- Author: Surendra Dara
Adult tomato bug (Cyrtopeltis modesta) on backyard tomato plant. See its slender, greenish body and needle-like mouthparts. (Photo by Jessie Altstatt, Goleta)
A homeowner in Goleta recently reported severe infestation and damage of tomatoes by the tomato bug, Cyrtopeltis modesta (Distant) in their home garden. It also appears that they have become more frequent in recent years. This article provides an overview of the pest and some management options.
Tomato bug also known as tomato suck bug belongs to the family Miridae in the order Hemiptera. Lygus bug and other plant bugs also belong to the same family. There seems to be some confusion in the description of C. modesta (Engytatus modestus) and without a good key, identification of related species such as C. tenuis, C. geniculata, and Dicyphus spp. can be complicated.
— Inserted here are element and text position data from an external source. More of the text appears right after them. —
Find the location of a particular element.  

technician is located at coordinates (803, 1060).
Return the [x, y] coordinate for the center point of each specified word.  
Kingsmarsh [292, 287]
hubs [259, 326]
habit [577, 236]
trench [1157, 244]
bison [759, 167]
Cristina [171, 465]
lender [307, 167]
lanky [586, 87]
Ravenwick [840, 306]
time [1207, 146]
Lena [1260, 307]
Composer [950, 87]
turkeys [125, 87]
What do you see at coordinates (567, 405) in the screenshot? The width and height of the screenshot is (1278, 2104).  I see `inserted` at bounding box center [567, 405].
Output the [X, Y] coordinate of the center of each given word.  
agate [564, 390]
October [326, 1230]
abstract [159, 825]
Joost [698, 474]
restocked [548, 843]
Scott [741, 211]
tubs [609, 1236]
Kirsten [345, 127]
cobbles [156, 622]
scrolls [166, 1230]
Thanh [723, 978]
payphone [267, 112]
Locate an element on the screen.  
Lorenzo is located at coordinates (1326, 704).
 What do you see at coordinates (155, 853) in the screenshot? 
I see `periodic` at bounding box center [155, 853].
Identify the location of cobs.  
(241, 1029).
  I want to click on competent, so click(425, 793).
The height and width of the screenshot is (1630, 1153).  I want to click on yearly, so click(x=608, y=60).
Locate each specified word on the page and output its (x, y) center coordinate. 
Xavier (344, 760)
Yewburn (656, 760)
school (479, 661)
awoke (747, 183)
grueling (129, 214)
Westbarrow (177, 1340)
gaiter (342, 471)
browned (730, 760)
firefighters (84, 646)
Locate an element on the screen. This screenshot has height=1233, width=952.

Origin and distribution: Origin of C. modesta was not clear in literature, but Carvalho and Usinger (1960) referred to it as an American species while reporting a new species of Cyrtopeltis from Hawaii. Tomato bug is reported from Europe, South America, and North America and its related species from other parts of the world.
Biology and identification:
Adults are 7-8 mm or 0.25” long. Body is slender, pale and has a green or red tinge. Pronotum (shield like plate on the thorax) is narrow. Eyes are small. Wings are membranous, pale green or translucent. Nymphs look similar to adults, but without wings or with developing wing pads. There are four to five nymphal instars. Eggs are laid inside the petiole or the terminal shoots. Nymphs and adults actively feed.
Adult (above) and nymphal stages (below) of tomato bug. Nymphs can be seen with no wings or developing wing pads. (Photos by Jessie Altstatt, Goleta)
Nymphs and adults actively feed by inserting their piercing and sucking mouthparts in plant tissues and sucking the juices. Yellowish red rings develop around the stem as a result of feeding. These areas are corky and break easily leading to the dropping off of flowers or developing fruit. Tomato bugs are common in Central Valley and Southern California both in organic and conventional tomatoes. However, they are usually not a problem in large farms where pesticides are applied to manage major tomato pests. They can be a problem in home gardens and small farms where pesticide treatments are less common (Tom Turini, personal communication).
Damaged leaves and flower from tomato bug feeding. (Photo by Jessie Altstatt, Goleta)
There is no information available on natural enemies, pesticide treatments, or other management options specific to tomato bugs. Pesticides that are usually effective against lygus bugs (http://www.ipm.ucdavis.edu/PMG/r783301611.html) or stink bugs (http://www.ipm.ucdavis.edu/PMG/r783300211.html) in tomatoes can be effective against tomato bugs. Based on my research on other hemipterans, botanical insecticide/insect growth regulator – azadirachtin (especially against nymphal stages) and insect pathogenic fungi – Beauveria bassiana, Metarhizium brunneum (M. anisopliae), or Isaria fumosorosea (Paecilymyces fumosoroseus) can also be effective against tomato bugs. These could be good alternatives to chemical pesticides for home gardens.
Carvalho, J.C.M. and R. L. Usinger. 1960.New Species of Cyrtopeltis from the Hawaiian Islands with a Revised Key (Hemiptera: Miridae). Proc. Hawaiian Entomol. Soc. 17: 249-254.
Goula, M. and O. Alomar. 1994. Míridos (Heteroptera Miridae) de interés en el control integrado de plagas en el tomate. Guía para su identificación. Bol. San. Veg. Plagas 20: 131-143.
Letourneau, D. K. and B. Goldstein. 2001. Pest damage and arthropod community structure in organic vs. conventional tomato production in California. J. Appl. Ecol. 38: 557-570.
Swezey, O. H. 1925. Notes and Exhibitions (Sept. 4, 1924). Proc. Haw. Ent. Soc, 6:18.